Engineering the Edges of MoS2 (WS2) Crystals for Direct Exfoliation into Monolayers in Polar Micromolecular Solvents.

Abstract

Synthesizing transition metal dichalcogenide (TMDC) monolayers through the liquid exfoliation of bulk crystals in low boiling point polar micromolecular solvents, such as water, is paramount for their practical application. However, the resulting hydrodynamic forces only appear on the crystal edges due to the mismatch in surface tension between the polar micromolecular solvents and the bulk crystals and are insufficient to overcome the strong van der Waals attraction between adjacent microscale layers. Herein, we present the novel strategy of engineering the lateral size of TMDC (MoS2 and WS2) crystals in the nanoscale to increase the fraction of edges, leading to their direct and ready exfoliation in polar micromolecular solvents, even in pure water, to produce monolayer MoS2 and WS2 nanosheets in high yield.
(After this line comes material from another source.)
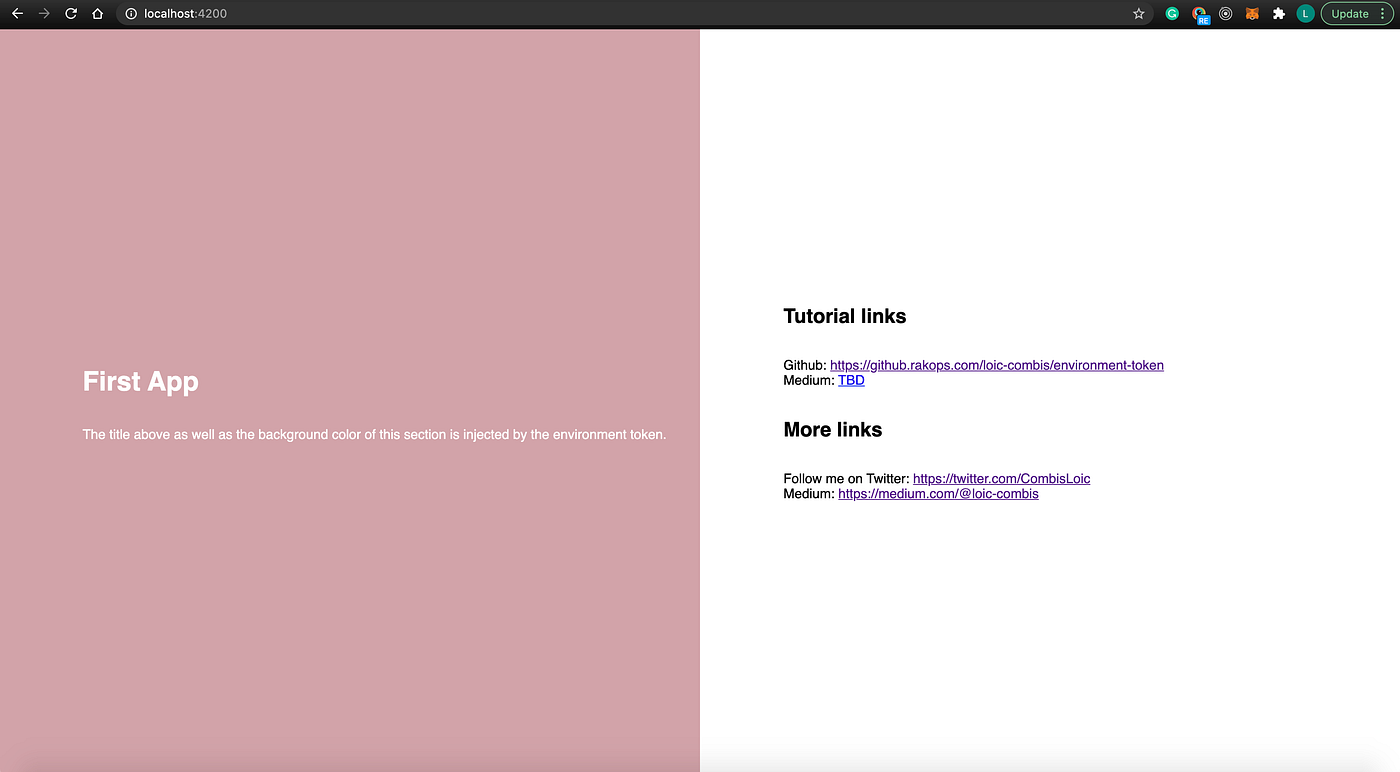The height and width of the screenshot is (772, 1400).
Task: Open the Github environment-token repository link
Action: pyautogui.click(x=995, y=365)
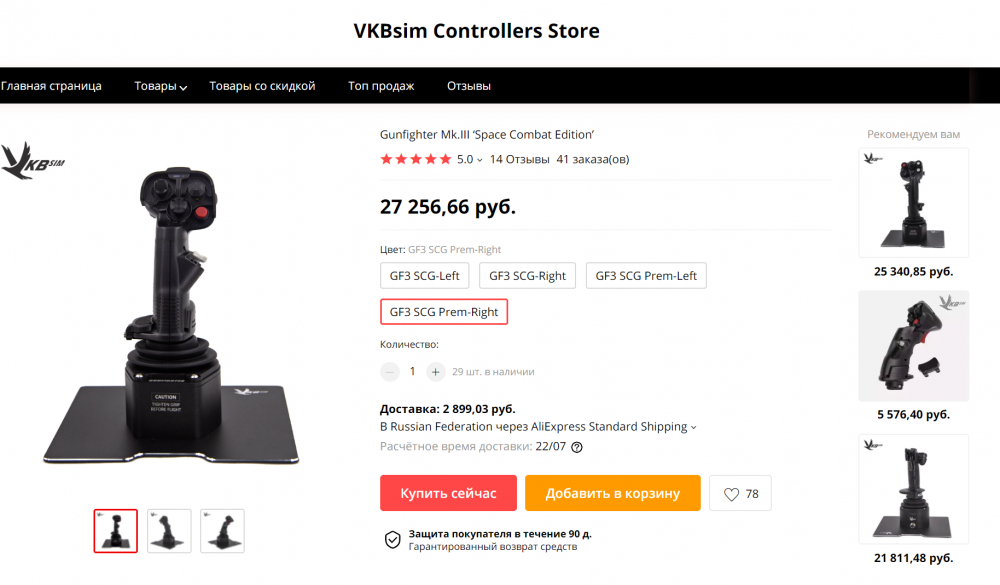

To examine one of their important applications, their catalytic hydrogen evolution activities were evaluated when used as cocatalysts with a photoharvester semiconductor (cadmium sulfide, CdS) in a reaction driven by solar energy. These exfoliated MoS2 (WS2) monolayers exhibited superior cocatalytic performance in the photocatalytic hydrogen evolution reaction (HER). Notably, the cocatalytic performance of monolayer WS2 nanosheets is even higher than that of platinum (Pt), which is a state-of-the-art catalyst for catalytic hydrogen evolution. This work elucidates the importance of decreasing the lateral size of layered crystals to significantly enhance their exfoliability, providing a new strategy for the large-scale preparation of nanoscale TMDC monolayers by liquid exfoliation.